Page extract >>
★ ★ ★ ★
Treated wood waste
Treated wood is a dangerous waste. Businesses that handle treated wood waste — most commonly construction and demolition sites — can often manage these materials according to exemptions to the Dangerous Waste Regulations.
Treated wood contains chemicals and pesticides that pose risks to human health and the environment, such as:
Not a business?
If you are a household or individual with treated wood waste, dispose of it in your trash collection. Do not burn treated wood waste, as it contains toxic chemicals.
How do businesses manage treated wood waste?
Determine if you can manage your treated wood waste under the treated wood exclusion. If you cannot manage your treated wood waste under the exclusion, then designate the waste and manage it accordingly.
Why is treated wood a dangerous waste?
★ ★ ★ ★
(Collected data entries)

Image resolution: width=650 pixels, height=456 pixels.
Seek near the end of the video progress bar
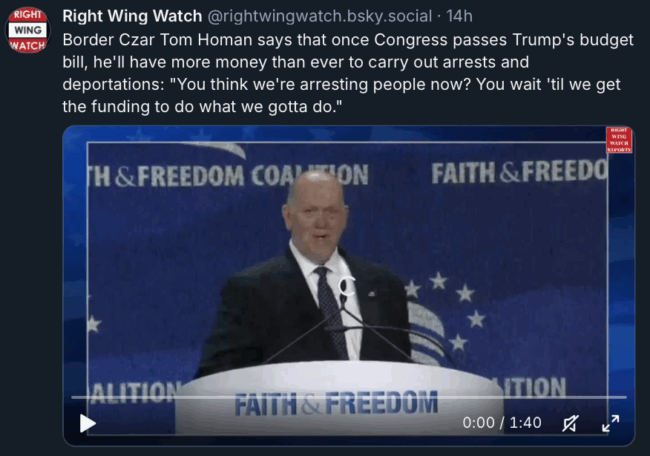pyautogui.click(x=618, y=397)
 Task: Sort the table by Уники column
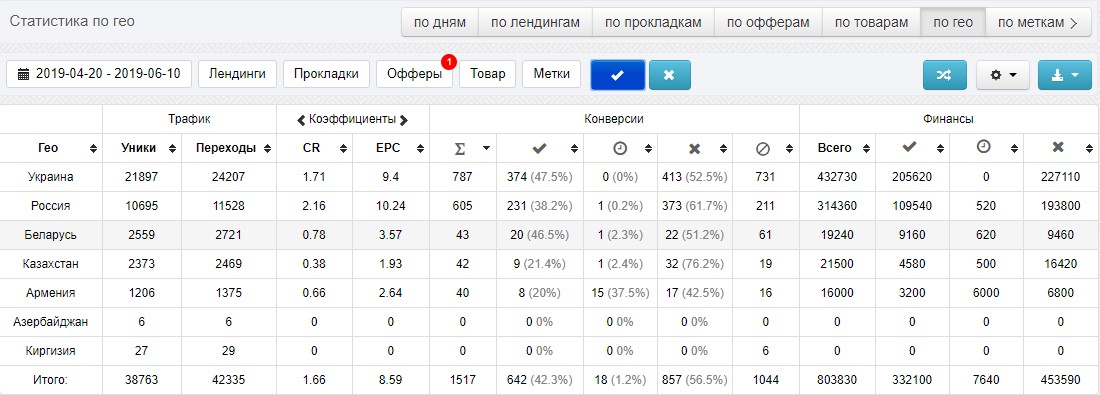pyautogui.click(x=142, y=148)
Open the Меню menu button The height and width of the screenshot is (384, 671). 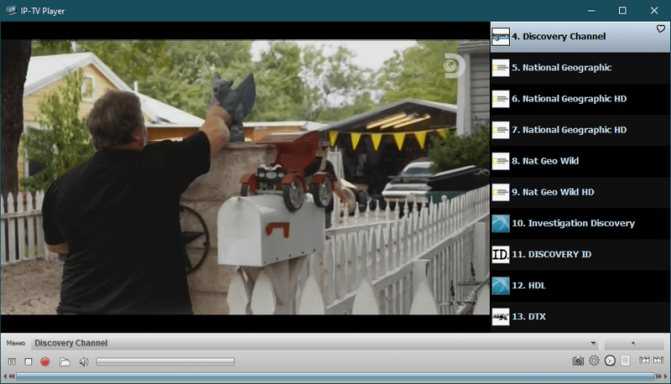coord(16,343)
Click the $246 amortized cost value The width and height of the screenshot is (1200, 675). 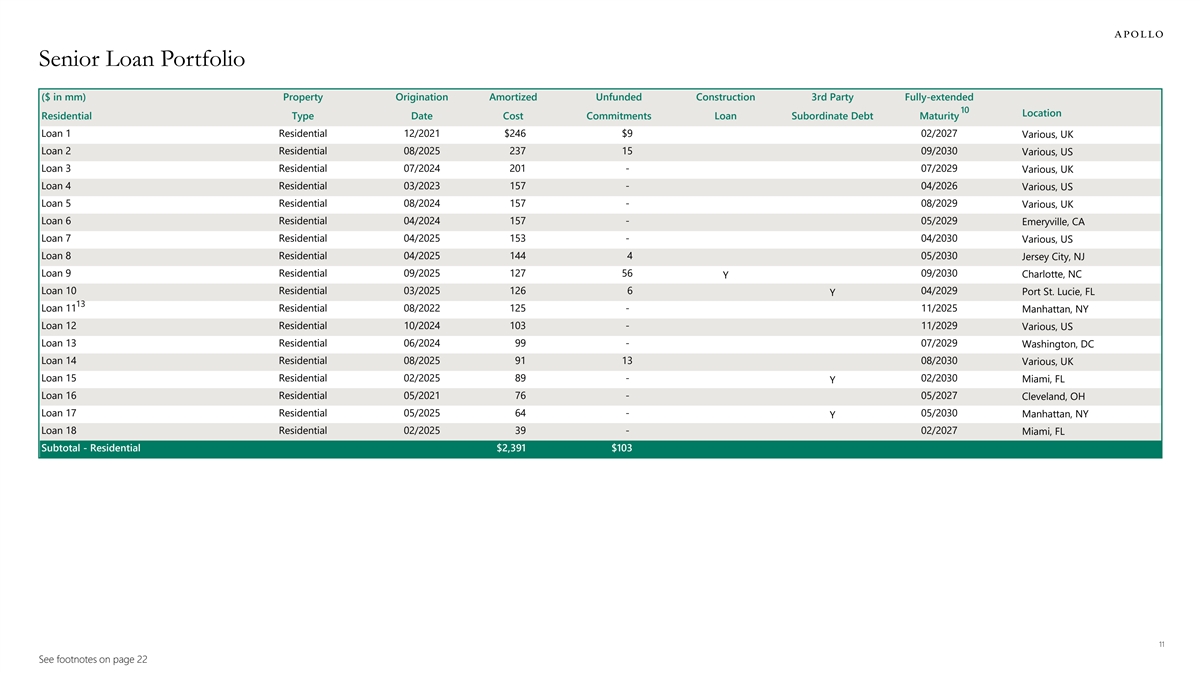(x=514, y=133)

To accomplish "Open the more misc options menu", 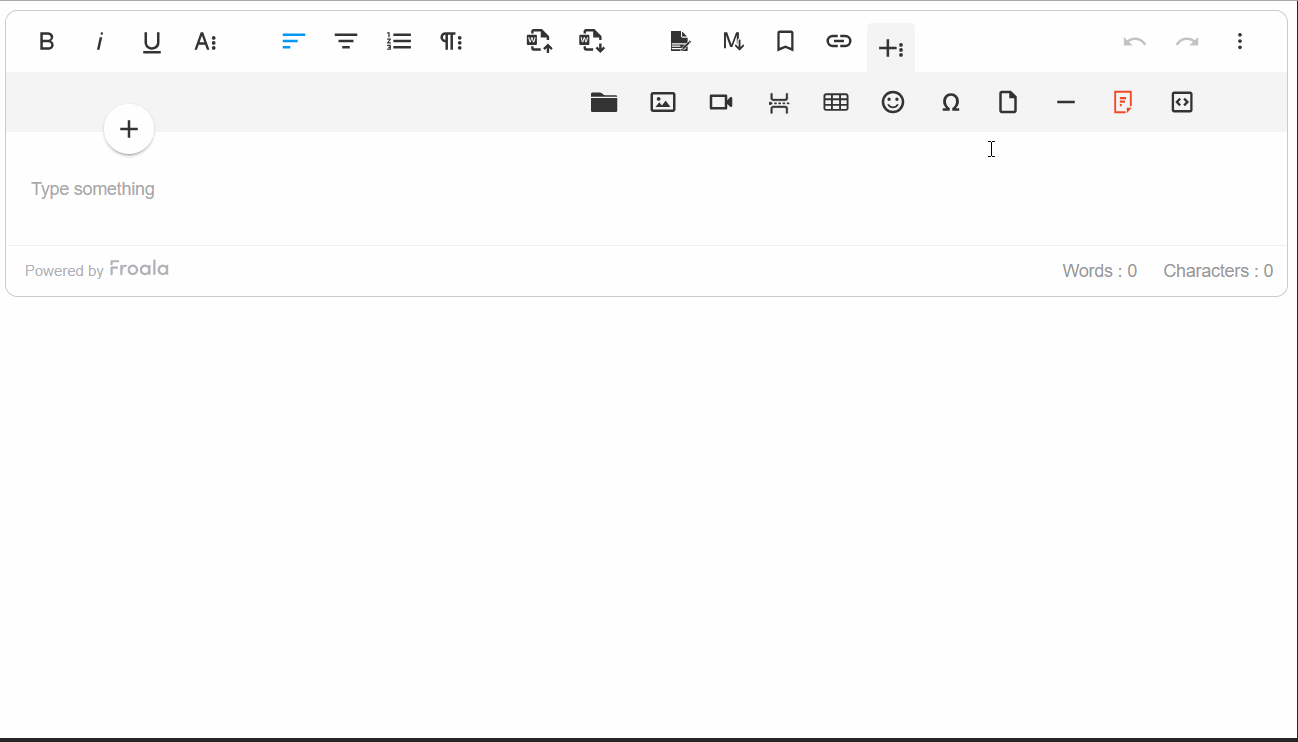I will (1240, 41).
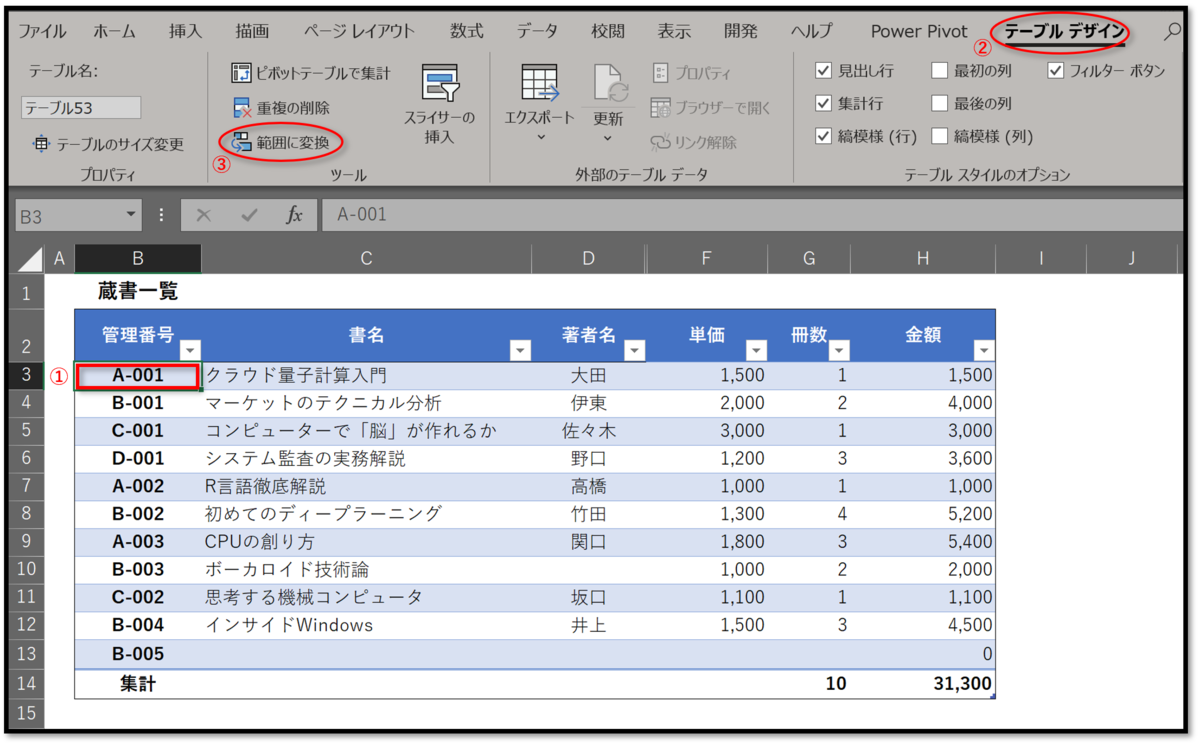The image size is (1200, 745).
Task: Uncheck the 見出し行 checkbox
Action: click(824, 68)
★ ★ ★ ★
Actions to take >>
a – List every heading in the treated wood waste page that is phrased as a question.
b – From the treated wood waste page, write out the passage from "How do businesses" up to and including "a dangerous waste?".

Solutions to each task >>
a –
Not a business?
How do businesses manage treated wood waste?
Why is treated wood a dangerous waste?

b –
How do businesses manage treated wood waste?
Determine if you can manage your treated wood waste under the treated wood exclusion. If you cannot manage your treated wood waste under the exclusion, then designate the waste and manage it accordingly.
Why is treated wood a dangerous waste?